(Dataset rows)
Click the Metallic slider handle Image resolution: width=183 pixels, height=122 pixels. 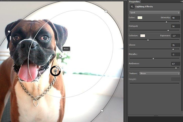(x=153, y=58)
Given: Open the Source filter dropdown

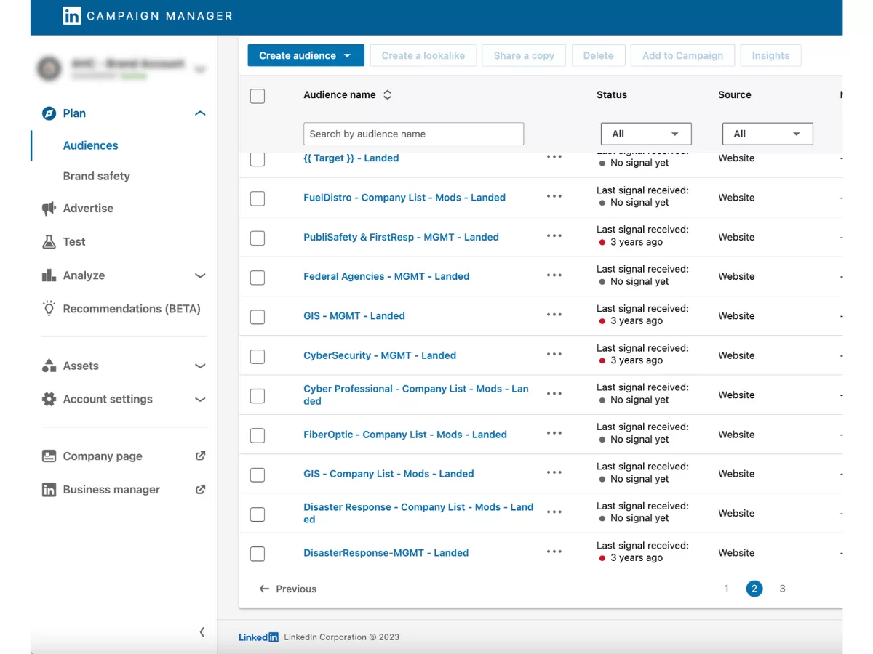Looking at the screenshot, I should (767, 134).
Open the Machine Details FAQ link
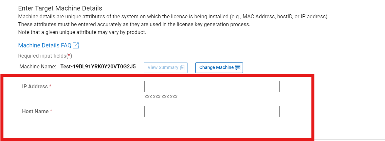 (x=45, y=45)
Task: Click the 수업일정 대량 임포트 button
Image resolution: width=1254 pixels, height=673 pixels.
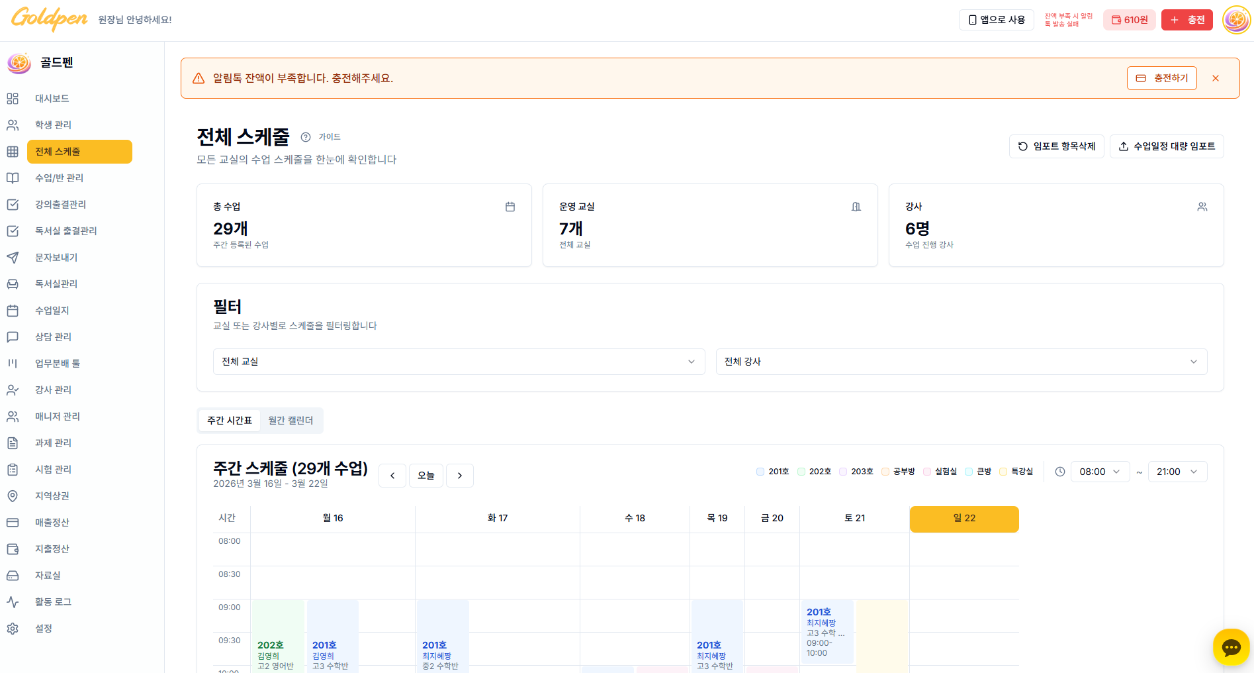Action: (x=1167, y=146)
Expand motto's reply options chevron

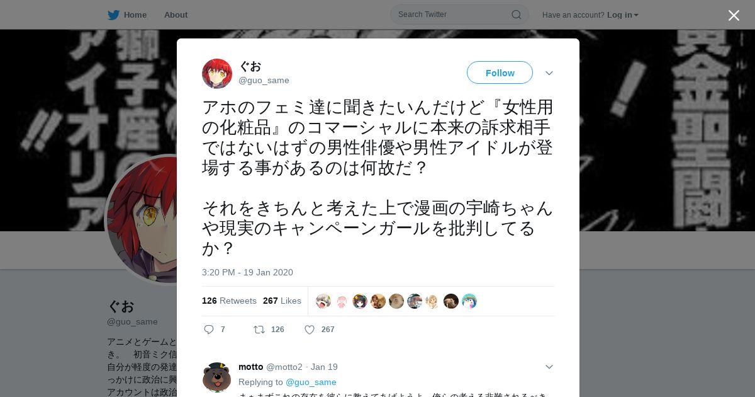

**Aim of the exercise**
Rewrite the lines starting at the one that contains "Open the Machine Details FAQ link" and ending at the last line, with their requests, and move every x and y coordinate in the answers up by 84. Leave the pictures out.

**The solution**
Open the Machine Details FAQ link
 (x=129, y=129)
Task: Click the 수업일정 대량 임포트 button
Image resolution: width=1254 pixels, height=673 pixels.
Action: (x=1251, y=230)
Expand motto's reply options chevron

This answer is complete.